Scale part of the listing below, starting at the line containing "Open the recorder" and ending at the line containing "tap(149, 191)". Rewrite every line in that span, requests included, with each coordinate in the answers multiplied by 2 and rounded to a whole number (halves round up), and leave all numbers in the requests unchanged.

+++ SUPPLIED ENTRIES

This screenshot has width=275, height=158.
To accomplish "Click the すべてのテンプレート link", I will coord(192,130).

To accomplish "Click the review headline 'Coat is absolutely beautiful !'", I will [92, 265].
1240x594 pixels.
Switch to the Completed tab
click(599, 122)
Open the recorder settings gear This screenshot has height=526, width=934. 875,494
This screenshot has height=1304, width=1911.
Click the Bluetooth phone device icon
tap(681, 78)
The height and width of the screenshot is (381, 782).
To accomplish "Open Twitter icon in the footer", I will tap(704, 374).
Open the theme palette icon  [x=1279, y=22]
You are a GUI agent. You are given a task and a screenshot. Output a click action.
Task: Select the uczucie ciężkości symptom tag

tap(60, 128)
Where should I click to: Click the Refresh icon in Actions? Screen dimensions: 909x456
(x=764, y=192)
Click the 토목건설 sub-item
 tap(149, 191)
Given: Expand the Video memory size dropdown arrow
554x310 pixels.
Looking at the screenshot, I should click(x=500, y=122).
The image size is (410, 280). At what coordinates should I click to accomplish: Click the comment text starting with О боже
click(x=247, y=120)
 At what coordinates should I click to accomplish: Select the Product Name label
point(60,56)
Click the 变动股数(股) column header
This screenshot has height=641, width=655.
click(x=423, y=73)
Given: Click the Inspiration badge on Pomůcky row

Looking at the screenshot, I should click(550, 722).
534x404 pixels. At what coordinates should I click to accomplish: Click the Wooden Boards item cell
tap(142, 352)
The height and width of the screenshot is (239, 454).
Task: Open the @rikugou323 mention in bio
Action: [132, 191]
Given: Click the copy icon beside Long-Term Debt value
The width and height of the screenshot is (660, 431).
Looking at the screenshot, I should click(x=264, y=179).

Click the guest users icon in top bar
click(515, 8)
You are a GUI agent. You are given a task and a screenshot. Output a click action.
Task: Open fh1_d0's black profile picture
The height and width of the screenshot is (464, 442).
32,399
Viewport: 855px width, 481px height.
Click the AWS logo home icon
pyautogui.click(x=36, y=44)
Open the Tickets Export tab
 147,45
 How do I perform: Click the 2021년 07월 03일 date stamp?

++++++

**COMPLETE RESPONSE:**
Open the recorder settings gear This screenshot has height=526, width=934. 1750,988
This screenshot has height=1304, width=1911.
Click the Bluetooth phone device icon
tap(1362, 156)
The height and width of the screenshot is (381, 782).
To accomplish "Open Twitter icon in the footer", I will tap(1408, 748).
Open the theme palette icon  [x=2558, y=44]
You are a GUI agent. You are given a task and a screenshot. Output a click action.
Task: Select the uczucie ciężkości symptom tag

tap(120, 256)
Where should I click to: Click the Refresh icon in Actions? Screen dimensions: 909x456
(x=1528, y=384)
Click the 토목건설 sub-item
 tap(298, 382)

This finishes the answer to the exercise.